### What this task involves
Write the records out again, unchanged.

### Dataset records
········
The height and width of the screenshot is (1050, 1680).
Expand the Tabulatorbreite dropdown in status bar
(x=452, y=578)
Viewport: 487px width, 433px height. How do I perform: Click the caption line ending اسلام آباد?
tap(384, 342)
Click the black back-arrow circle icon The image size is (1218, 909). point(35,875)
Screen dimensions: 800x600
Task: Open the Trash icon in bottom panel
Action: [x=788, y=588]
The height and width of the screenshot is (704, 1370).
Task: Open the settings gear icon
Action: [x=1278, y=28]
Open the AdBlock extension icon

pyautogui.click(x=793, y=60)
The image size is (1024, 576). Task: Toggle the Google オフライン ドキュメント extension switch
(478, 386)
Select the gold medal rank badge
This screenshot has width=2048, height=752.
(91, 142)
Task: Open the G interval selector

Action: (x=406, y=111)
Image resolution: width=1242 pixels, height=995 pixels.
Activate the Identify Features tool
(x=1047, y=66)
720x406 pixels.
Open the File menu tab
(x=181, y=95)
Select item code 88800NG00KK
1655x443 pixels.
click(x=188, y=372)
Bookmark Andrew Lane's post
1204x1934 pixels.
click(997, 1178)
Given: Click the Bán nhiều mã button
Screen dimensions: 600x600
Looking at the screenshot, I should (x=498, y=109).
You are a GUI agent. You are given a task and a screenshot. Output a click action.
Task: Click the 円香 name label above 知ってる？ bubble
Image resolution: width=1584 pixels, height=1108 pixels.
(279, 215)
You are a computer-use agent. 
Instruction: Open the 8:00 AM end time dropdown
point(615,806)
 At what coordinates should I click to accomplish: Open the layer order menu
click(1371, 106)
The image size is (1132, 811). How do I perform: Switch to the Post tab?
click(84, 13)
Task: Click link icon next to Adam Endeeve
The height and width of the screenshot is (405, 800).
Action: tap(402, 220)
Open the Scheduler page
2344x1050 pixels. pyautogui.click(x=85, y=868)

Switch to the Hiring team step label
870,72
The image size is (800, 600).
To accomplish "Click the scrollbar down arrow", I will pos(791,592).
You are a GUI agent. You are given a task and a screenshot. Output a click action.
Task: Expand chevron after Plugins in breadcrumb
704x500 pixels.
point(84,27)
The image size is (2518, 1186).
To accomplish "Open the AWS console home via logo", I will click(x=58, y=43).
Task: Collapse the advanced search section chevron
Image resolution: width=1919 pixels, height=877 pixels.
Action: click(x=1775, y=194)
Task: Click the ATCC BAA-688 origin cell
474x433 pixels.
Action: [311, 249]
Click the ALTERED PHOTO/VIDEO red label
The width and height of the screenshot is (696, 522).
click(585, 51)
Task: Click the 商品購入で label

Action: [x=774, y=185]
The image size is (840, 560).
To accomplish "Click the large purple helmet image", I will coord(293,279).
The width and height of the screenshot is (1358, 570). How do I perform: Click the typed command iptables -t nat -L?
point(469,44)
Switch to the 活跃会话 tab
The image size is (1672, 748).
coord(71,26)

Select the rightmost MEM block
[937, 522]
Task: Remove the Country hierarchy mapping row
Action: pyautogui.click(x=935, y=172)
········
### Expected answer
The height and width of the screenshot is (1050, 1680).
Expand the Tabulatorbreite dropdown in status bar
(x=452, y=578)
Viewport: 487px width, 433px height. How do I perform: Click the caption line ending اسلام آباد?
tap(384, 342)
Click the black back-arrow circle icon The image size is (1218, 909). point(35,875)
Screen dimensions: 800x600
Task: Open the Trash icon in bottom panel
Action: [x=788, y=588]
The height and width of the screenshot is (704, 1370).
Task: Open the settings gear icon
Action: [x=1278, y=28]
Open the AdBlock extension icon

pyautogui.click(x=793, y=60)
The image size is (1024, 576). Task: Toggle the Google オフライン ドキュメント extension switch
(478, 386)
Select the gold medal rank badge
This screenshot has width=2048, height=752.
(91, 142)
Task: Open the G interval selector

Action: (x=406, y=111)
Image resolution: width=1242 pixels, height=995 pixels.
Activate the Identify Features tool
(x=1047, y=66)
720x406 pixels.
Open the File menu tab
(x=181, y=95)
Select item code 88800NG00KK
1655x443 pixels.
click(x=188, y=372)
Bookmark Andrew Lane's post
1204x1934 pixels.
click(997, 1178)
Given: Click the Bán nhiều mã button
Screen dimensions: 600x600
Looking at the screenshot, I should (x=498, y=109).
You are a GUI agent. You are given a task and a screenshot. Output a click action.
Task: Click the 円香 name label above 知ってる？ bubble
Image resolution: width=1584 pixels, height=1108 pixels.
(279, 215)
You are a computer-use agent. 
Instruction: Open the 8:00 AM end time dropdown
point(615,806)
 At what coordinates should I click to accomplish: Open the layer order menu
click(1371, 106)
The image size is (1132, 811). How do I perform: Switch to the Post tab?
click(84, 13)
Task: Click link icon next to Adam Endeeve
The height and width of the screenshot is (405, 800).
Action: tap(402, 220)
Open the Scheduler page
2344x1050 pixels. pyautogui.click(x=85, y=868)

Switch to the Hiring team step label
870,72
The image size is (800, 600).
To accomplish "Click the scrollbar down arrow", I will pos(791,592).
You are a GUI agent. You are given a task and a screenshot. Output a click action.
Task: Expand chevron after Plugins in breadcrumb
704x500 pixels.
point(84,27)
The image size is (2518, 1186).
To accomplish "Open the AWS console home via logo", I will click(x=58, y=43).
Task: Collapse the advanced search section chevron
Image resolution: width=1919 pixels, height=877 pixels.
Action: click(x=1775, y=194)
Task: Click the ATCC BAA-688 origin cell
474x433 pixels.
Action: [311, 249]
Click the ALTERED PHOTO/VIDEO red label
The width and height of the screenshot is (696, 522).
click(585, 51)
Task: Click the 商品購入で label

Action: [x=774, y=185]
The image size is (840, 560).
To accomplish "Click the large purple helmet image", I will coord(293,279).
The width and height of the screenshot is (1358, 570). How do I perform: Click the typed command iptables -t nat -L?
point(469,44)
Switch to the 活跃会话 tab
The image size is (1672, 748).
coord(71,26)

Select the rightmost MEM block
[937, 522]
Task: Remove the Country hierarchy mapping row
Action: pyautogui.click(x=935, y=172)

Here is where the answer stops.